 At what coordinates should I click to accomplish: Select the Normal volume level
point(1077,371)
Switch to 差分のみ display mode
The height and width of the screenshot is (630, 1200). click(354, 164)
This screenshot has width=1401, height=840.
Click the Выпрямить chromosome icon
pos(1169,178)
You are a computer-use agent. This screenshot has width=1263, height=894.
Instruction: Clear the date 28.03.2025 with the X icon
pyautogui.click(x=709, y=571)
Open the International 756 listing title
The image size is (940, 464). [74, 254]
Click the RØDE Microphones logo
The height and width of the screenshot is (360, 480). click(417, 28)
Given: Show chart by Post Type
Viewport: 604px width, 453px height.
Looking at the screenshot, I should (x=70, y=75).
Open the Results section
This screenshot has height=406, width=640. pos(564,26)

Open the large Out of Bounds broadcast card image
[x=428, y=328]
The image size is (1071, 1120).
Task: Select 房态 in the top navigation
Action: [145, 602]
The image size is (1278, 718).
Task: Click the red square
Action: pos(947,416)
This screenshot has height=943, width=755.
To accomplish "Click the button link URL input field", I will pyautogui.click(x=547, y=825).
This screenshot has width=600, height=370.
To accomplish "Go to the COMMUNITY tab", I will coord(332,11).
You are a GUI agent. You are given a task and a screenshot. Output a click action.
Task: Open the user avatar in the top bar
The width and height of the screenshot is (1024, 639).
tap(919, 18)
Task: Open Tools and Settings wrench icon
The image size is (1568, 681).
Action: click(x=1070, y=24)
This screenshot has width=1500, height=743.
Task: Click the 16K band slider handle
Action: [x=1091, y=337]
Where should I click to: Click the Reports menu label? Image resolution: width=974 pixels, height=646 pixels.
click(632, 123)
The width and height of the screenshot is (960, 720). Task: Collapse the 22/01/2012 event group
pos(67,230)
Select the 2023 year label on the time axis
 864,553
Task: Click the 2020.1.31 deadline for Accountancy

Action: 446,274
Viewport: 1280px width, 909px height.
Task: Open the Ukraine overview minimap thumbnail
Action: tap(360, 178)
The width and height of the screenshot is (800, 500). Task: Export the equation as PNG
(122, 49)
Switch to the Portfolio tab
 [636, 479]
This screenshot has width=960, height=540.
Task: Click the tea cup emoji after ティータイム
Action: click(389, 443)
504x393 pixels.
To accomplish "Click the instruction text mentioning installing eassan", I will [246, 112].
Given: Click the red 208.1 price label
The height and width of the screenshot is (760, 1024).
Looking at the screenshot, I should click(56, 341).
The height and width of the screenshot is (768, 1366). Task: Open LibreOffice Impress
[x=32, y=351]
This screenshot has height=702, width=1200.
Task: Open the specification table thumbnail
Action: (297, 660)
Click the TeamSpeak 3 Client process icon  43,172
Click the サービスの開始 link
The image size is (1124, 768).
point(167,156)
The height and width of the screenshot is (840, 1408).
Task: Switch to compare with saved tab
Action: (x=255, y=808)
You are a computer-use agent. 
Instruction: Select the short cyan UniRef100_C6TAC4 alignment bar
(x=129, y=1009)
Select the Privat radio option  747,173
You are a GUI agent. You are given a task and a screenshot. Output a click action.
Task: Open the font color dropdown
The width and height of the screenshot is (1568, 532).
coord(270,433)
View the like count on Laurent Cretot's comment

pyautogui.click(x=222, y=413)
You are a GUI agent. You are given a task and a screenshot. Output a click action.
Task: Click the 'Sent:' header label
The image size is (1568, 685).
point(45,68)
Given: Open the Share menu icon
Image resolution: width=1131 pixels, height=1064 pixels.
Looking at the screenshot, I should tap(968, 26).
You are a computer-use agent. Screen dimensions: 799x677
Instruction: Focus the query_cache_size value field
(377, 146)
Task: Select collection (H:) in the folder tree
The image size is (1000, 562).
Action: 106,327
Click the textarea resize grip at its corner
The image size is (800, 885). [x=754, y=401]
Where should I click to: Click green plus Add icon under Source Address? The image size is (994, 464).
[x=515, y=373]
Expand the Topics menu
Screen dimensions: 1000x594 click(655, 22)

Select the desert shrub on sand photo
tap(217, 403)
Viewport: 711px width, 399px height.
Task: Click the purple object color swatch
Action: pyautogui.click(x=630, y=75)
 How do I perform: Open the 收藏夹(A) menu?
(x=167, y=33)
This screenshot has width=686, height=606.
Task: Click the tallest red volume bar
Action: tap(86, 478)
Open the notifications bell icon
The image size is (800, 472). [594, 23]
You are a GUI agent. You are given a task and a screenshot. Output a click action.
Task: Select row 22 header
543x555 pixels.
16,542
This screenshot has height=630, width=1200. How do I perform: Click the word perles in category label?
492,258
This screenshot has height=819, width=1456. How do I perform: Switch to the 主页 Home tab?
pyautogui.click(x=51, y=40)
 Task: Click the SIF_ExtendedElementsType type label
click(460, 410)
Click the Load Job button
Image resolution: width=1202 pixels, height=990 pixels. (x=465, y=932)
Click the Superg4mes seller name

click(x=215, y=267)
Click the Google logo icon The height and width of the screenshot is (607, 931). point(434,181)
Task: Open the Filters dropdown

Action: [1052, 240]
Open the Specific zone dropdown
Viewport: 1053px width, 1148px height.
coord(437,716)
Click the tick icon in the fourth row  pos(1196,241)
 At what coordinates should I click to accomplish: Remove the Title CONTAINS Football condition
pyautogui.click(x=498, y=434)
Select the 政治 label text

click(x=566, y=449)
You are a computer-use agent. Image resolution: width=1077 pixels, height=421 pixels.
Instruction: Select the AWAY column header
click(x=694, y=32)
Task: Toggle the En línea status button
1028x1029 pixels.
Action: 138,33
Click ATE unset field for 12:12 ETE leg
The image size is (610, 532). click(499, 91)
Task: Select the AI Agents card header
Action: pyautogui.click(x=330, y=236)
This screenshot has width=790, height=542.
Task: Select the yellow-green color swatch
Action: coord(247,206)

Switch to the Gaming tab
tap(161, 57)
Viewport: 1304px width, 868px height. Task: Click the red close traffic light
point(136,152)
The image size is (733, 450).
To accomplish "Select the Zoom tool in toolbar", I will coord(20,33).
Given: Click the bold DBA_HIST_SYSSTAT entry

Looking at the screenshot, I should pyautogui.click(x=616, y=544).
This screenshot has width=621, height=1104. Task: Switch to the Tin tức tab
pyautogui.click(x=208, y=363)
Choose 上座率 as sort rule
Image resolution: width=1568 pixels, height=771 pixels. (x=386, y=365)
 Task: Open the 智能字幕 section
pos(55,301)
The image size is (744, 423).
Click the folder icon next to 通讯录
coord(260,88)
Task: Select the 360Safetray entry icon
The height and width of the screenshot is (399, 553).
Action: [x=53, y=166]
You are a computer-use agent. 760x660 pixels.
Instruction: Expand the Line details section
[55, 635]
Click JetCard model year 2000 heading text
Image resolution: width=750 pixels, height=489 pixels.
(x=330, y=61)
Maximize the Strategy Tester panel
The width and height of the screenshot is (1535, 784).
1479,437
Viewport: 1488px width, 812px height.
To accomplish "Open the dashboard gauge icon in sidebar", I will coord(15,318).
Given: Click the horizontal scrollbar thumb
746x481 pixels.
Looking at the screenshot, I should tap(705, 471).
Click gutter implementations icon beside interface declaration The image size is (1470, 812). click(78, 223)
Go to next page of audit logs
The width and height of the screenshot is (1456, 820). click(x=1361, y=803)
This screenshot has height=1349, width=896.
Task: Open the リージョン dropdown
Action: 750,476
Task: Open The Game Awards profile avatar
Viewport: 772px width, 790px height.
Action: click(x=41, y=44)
######
What to work on >> Take the line that contains "Given: Click the horizontal scrollbar thumb" and each line after it down to the last of the records, and retype them exactly; add nothing else.

Solution to this exercise >>
Given: Click the horizontal scrollbar thumb
746x481 pixels.
Looking at the screenshot, I should tap(705, 471).
Click gutter implementations icon beside interface declaration The image size is (1470, 812). click(78, 223)
Go to next page of audit logs
The width and height of the screenshot is (1456, 820). click(x=1361, y=803)
This screenshot has height=1349, width=896.
Task: Open the リージョン dropdown
Action: 750,476
Task: Open The Game Awards profile avatar
Viewport: 772px width, 790px height.
Action: click(x=41, y=44)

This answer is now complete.